RayuelaMinute rédigée Frédérique Doucet

Né à l’époque où la littérature était un grand terrain d’expérimentation, Rayuela, de Julio Cortázar, a souvent été présenté comme un livre difficile d’accès. Rien n’est moins vrai ! Car l’auteur ne prend pas le lecteur en otage de ses expériences littéraires. Au contraire. Il lui offre une perspective inédite en séparant son roman en deux parties : avoir deux livres en un.  En effet, il y a les chapitres indispensables (imprescindibles) et ceux qui ne le sont pas (prescindibles). Si on se lance dans les seconds (ce que j’ai vite abandonné), on passe d’un chapitre à l’autre (dans le désordre et en piochant dans les deux parties) en suivant les indications de l’auteur (ex : chapitre 2 puis chapitre 57, chapitre 15, etc.).  C’est sans doute ce qui explique le titre, Rayuela, puisqu’on s’y déplace comme dans le jeu d’enfants, de case en case.

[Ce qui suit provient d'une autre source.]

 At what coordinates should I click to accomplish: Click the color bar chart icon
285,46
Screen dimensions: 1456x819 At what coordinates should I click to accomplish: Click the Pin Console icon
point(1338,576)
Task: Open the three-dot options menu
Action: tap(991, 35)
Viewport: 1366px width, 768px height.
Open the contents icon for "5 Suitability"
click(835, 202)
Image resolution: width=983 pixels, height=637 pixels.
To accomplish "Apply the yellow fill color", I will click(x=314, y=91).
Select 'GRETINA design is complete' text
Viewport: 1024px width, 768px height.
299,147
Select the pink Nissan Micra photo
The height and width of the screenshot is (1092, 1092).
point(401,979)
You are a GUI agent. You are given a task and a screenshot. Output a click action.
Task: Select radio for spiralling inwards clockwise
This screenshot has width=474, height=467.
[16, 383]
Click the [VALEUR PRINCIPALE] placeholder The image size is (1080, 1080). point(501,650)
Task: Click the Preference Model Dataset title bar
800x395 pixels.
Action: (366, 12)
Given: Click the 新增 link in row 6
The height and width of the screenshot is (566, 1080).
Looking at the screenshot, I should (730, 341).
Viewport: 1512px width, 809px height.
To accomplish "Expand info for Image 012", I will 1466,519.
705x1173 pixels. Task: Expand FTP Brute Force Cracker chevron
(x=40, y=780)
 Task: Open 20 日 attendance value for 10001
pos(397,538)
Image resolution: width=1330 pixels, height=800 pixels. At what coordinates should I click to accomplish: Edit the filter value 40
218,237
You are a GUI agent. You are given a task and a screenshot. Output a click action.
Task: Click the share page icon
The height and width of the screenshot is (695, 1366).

L’ouvrage correspond, par ailleurs, à la définition d’un « classique » telle que l’a donnée l’écrivain anglais James Ellory lors d’une rencontre dans ma librairie de quartier : un livre qui laisse des impressions indélébiles, qui suscite des sentiments que l’on n’oubliera plus, qui nous marque quand bien même on ne saurait le résumer ou citer le nom de ses personnages. Ainsi, des scènes entières sont imprimées à jamais dans mon imagination. Des rues de Paris, dans la brume, à l’automne. Une salle de concert, presque vide, où nul ne se préoccupe de la prestation de l’artiste. Un appartement minuscule, confiné, que j’imagine laid mais pourtant confortable, où le personnage principal vit avec sa compagne et le bébé de celle-ci, se réunit avec de jeunes artistes désargentés, pour vivre la solitude à plusieurs. Puis il retourne en Argentine, son pays natal. La luminosité et les grands espaces remplacent la grisaille et la chambre de bonne. L’atmosphère devient un peu loufoque, à l’image de l’asile de fous que le héros rachète, avec des amis, pour le transformer en cirque et y vivre.

On se sent bien dans ce roman étrange, drôle, triste, marquant.

Un grand livre à découvrir et dans lequel il faut entrer d’un saut, sans appréhension ni culpabilité de ne pas tout lire, puisque l’auteur lui-même nous en donne la permission.

Julio Cortázar, Rayuela, Buenos Aires, Sudamericana, 1963.